**RECORD EXCERPTS**.
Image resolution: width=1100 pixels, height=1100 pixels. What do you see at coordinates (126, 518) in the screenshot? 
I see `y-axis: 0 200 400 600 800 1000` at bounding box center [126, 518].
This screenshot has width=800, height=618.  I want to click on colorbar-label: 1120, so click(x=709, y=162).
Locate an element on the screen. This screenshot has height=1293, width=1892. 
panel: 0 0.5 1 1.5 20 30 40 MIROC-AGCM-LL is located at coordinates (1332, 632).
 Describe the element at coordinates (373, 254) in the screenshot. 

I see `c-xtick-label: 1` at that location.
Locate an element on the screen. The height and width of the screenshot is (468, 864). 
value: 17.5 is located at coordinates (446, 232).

**WORK ORDER**. Please reproduce all of the entries above word for word, with no changes.

**REPLY**.
Image resolution: width=1100 pixels, height=1100 pixels. What do you see at coordinates (126, 518) in the screenshot? 
I see `y-axis: 0 200 400 600 800 1000` at bounding box center [126, 518].
This screenshot has width=800, height=618.  I want to click on colorbar-label: 1120, so click(x=709, y=162).
Locate an element on the screen. This screenshot has height=1293, width=1892. 
panel: 0 0.5 1 1.5 20 30 40 MIROC-AGCM-LL is located at coordinates (1332, 632).
 Describe the element at coordinates (373, 254) in the screenshot. 

I see `c-xtick-label: 1` at that location.
Locate an element on the screen. The height and width of the screenshot is (468, 864). 
value: 17.5 is located at coordinates (446, 232).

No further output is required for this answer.